Ras al Khaimah: Scopri il Cuore Culturale e le Tradizioni Nascoste degli Emirati Arabi Uniti

Silvana Lopez

4 Febbraio 2026

Ras al Khaimah, 4 febbraio 2026 – Ras al Khaimah, uno degli Emirati Arabi Uniti, si apre ai viaggiatori in cerca di tradizioni antiche e di una cultura che ha radici profonde. In questo scorcio di febbraio, con temperature che vanno dai 20 ai 25 gradi, il piccolo emirato all’estremo nord della penisola arabica mostra tutta la sua autenticità: un mix di paesaggi desertici, montagne rocciose e vedute sull’azzurro intenso del Golfo Persico. Sempre più italiani e stranieri, attratti dal crescente interesse turistico verso la regione, scelgono questo luogo come alternativa più discreta rispetto alle luci di Dubai e Abu Dhabi.

Storia che si respira tra le vie

A Ras al Khaimah, la storia degli Emirati Arabi Uniti si sente camminando per le strette vie di Al Jazirah Al Hamra, l’antico villaggio dei pescatori di perle. Oggi è in parte abbandonato, ma perfettamente conservato. Le case fatte di corallo e fango raccontano una vita passata, quando l’economia si basava sulle perle e sulla pesca.

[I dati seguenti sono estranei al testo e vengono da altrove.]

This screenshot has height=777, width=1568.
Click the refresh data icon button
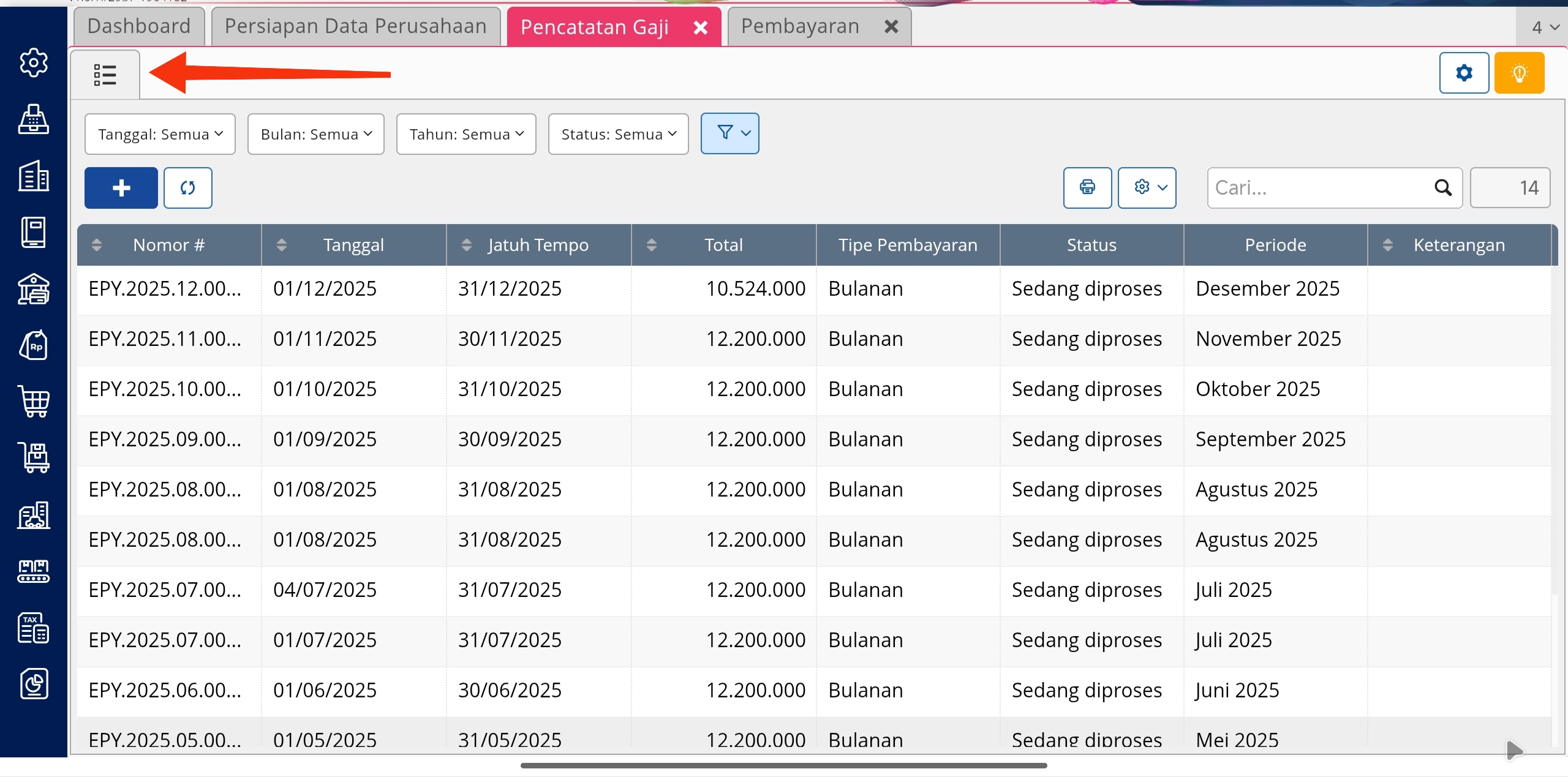pyautogui.click(x=188, y=188)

La luce del mattino entra tra muri scrostati e finestre vuote, creando un’atmosfera sospesa tra ieri e oggi. “Passeggiare qui ti fa capire quanto siano cambiate le nostre vite in pochi decenni,” dice Ahmed Al Shehhi, guida locale che accompagna i turisti soprattutto nei fine settimana.

Ras al Khaimah ha puntato molto negli ultimi anni sulla salvaguardia della sua memoria. Il Museo Nazionale, ospitato in un forte del XVIII secolo, conserva reperti che risalgono addirittura all’età del bronzo. Manufatti, armi antiche, gioielli: ogni pezzo racconta la lunga storia di questo territorio, crocevia nel tempo di mercanti persiani, indiani e arabi.

Mercati, tradizioni e sapori da scoprire

All’alba il profumo delle spezie invade il souk principale della città. Tra le bancarelle colorate si incontrano donne che comprano tessuti ricamati e uomini seduti a sorseggiare caffè arabo. “Per noi il mercato è ancora il cuore della vita sociale,” spiega Fatima Al Marzooqi, artigiana famosa per i suoi tappeti fatti a mano. Qui contrattare è più un rito che un semplice scambio economico; molti visitatori finiscono per lasciarsi coinvolgere in trattative chiuse sempre con un sorriso.

Sul fronte cibo, la cucina locale sorprende per la sua varietà. Nei ristorantini sul lungomare si gustano piatti come l’machbous, riso speziato con carne o pesce, o la harees, crema di grano con pollo cotta a fuoco lento per ore. Prezzi modici: un pasto completo raramente supera i 10 euro a persona. Molti apprezzano anche il pesce fresco dei chioschi sul porto al tramonto.

Nuove aperture e accoglienza genuina

Negli ultimi cinque anni, Ras al Khaimah ha ampliato l’offerta turistica con nuovi hotel internazionali ma anche piccole strutture a conduzione familiare. Secondo l’Ufficio del Turismo locale, nel 2025 gli arrivi hanno superato quota 1,2 milioni, con una crescita del 9% rispetto all’anno precedente. Numeri più bassi rispetto alle grandi città vicine ma in costante aumento. Le autorità puntano molto su rispetto dell’ambiente e valorizzazione delle tradizioni.

Tra le novità più interessanti ci sono i sentieri di trekking sul Jebel Jais, la vetta più alta degli Emirati (1.934 metri). Qui si tengono gare di trail running e tour guidati tra canyon e vallate rocciose. Le tappe includono piccoli villaggi dove si incontrano famiglie locali pronte a far assaggiare datteri o miele prodotto nella zona.

Un’emozione semplice nella vita quotidiana

La sera sulla corniche – il lungomare principale – regna una calma quasi sorprendente per chi arriva dalle grandi città della regione. Famiglie sedute sulle panchine, bambini che giocano sulla spiaggia fino a tardi, gruppi di amici che condividono un narghilè sotto le luci soffuse dei lampioni.

Insomma, Ras al Khaimah offre a chi arriva uno sguardo su una realtà meno nota degli Emirati Arabi Uniti: quella delle piccole comunità legate alle proprie radici ma aperte al mondo e al nuovo. “Il futuro ci interessa – ammette Ahmed – ma senza dimenticare da dove veniamo.” Forse è proprio questo equilibrio tra memoria e modernità il vero segreto del fascino discreto dell’emirato.